---------- INPUT ----------

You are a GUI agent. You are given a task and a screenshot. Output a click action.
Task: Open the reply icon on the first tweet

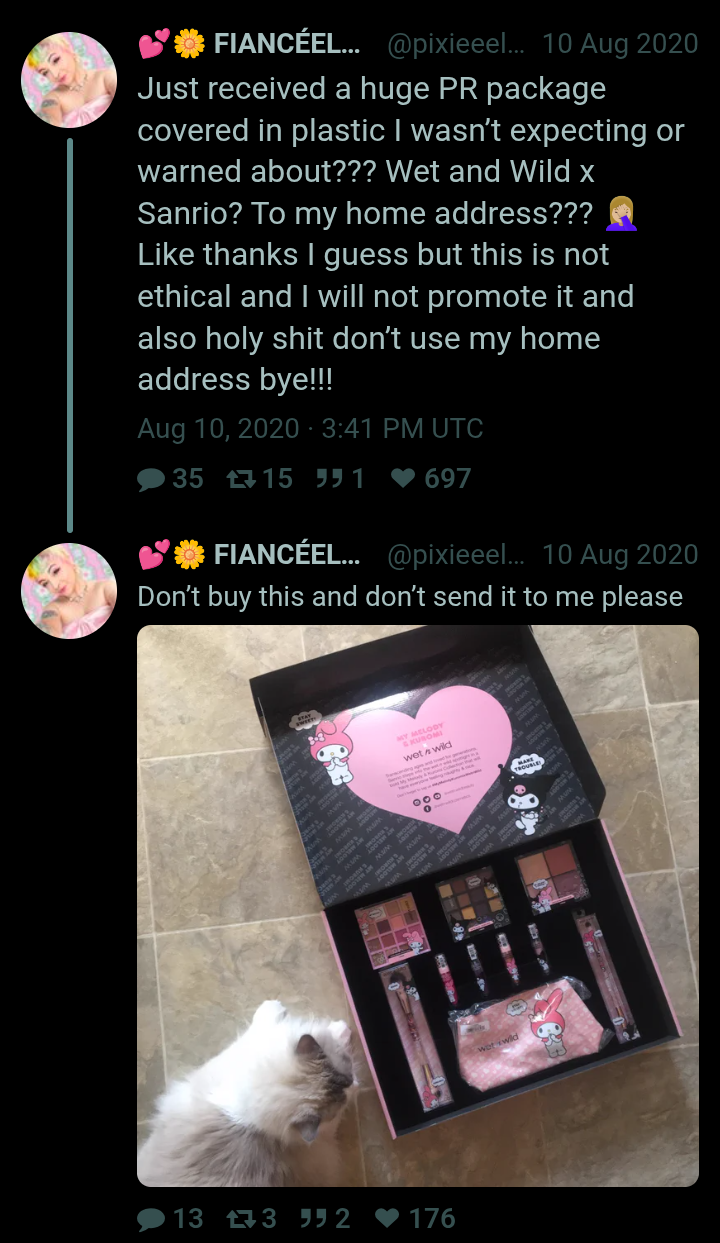pyautogui.click(x=151, y=479)
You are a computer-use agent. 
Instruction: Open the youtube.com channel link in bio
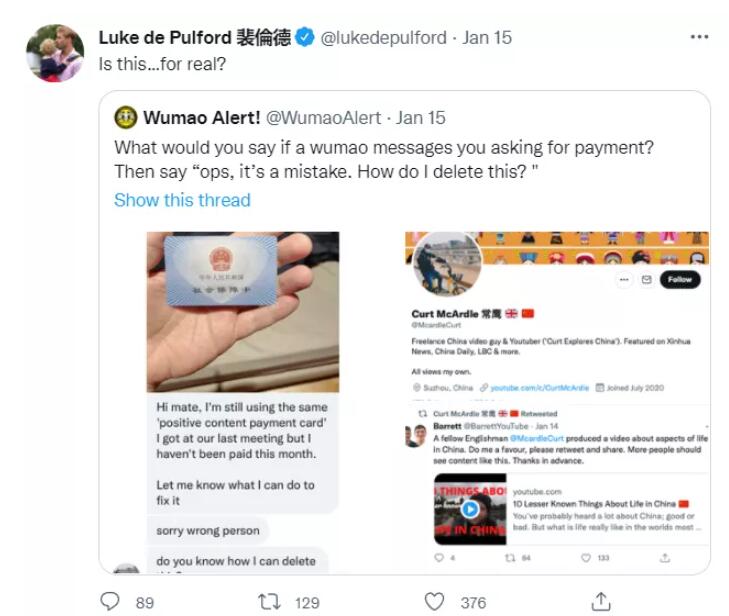[x=539, y=388]
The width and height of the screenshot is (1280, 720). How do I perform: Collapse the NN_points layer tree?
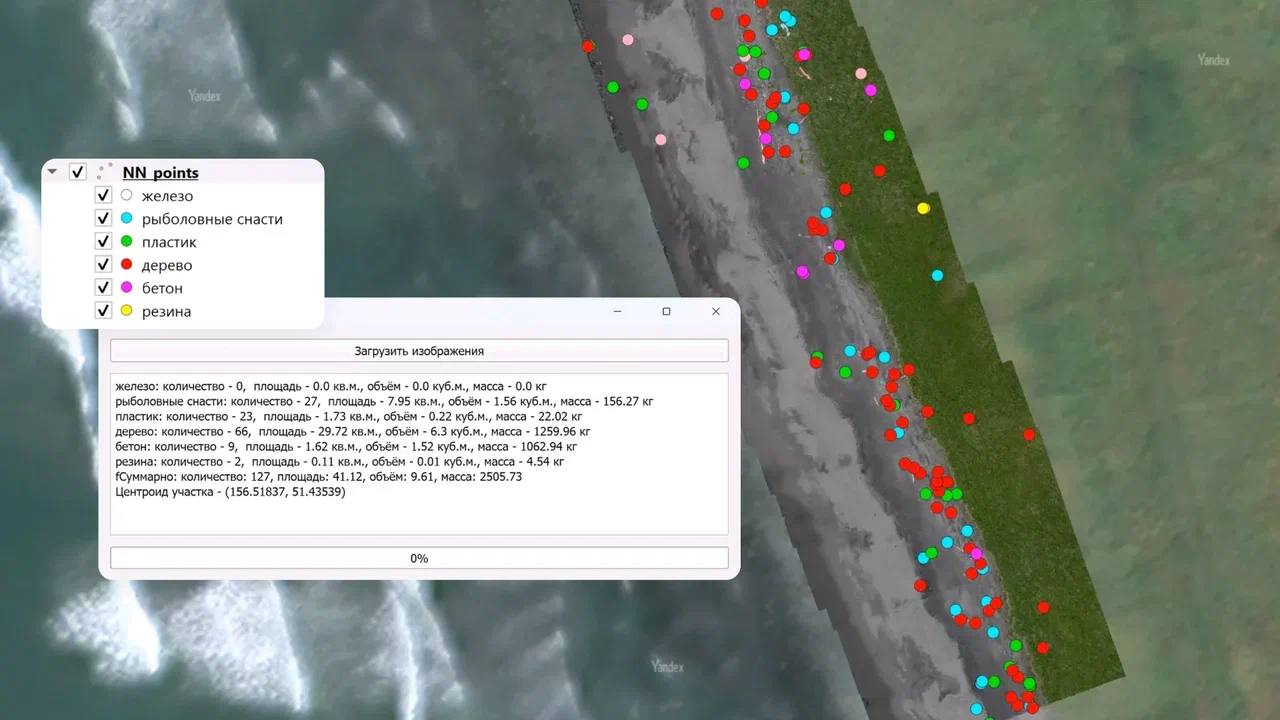point(53,172)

----------

**YOUR TASK**
Find the lines in the records that contain the word "agent", then copy every one of them.

**YOUR SOLUTION**
You are a GUI agent. You are given a task and a screenshot. Output a click action.
You are a computer-use agent. 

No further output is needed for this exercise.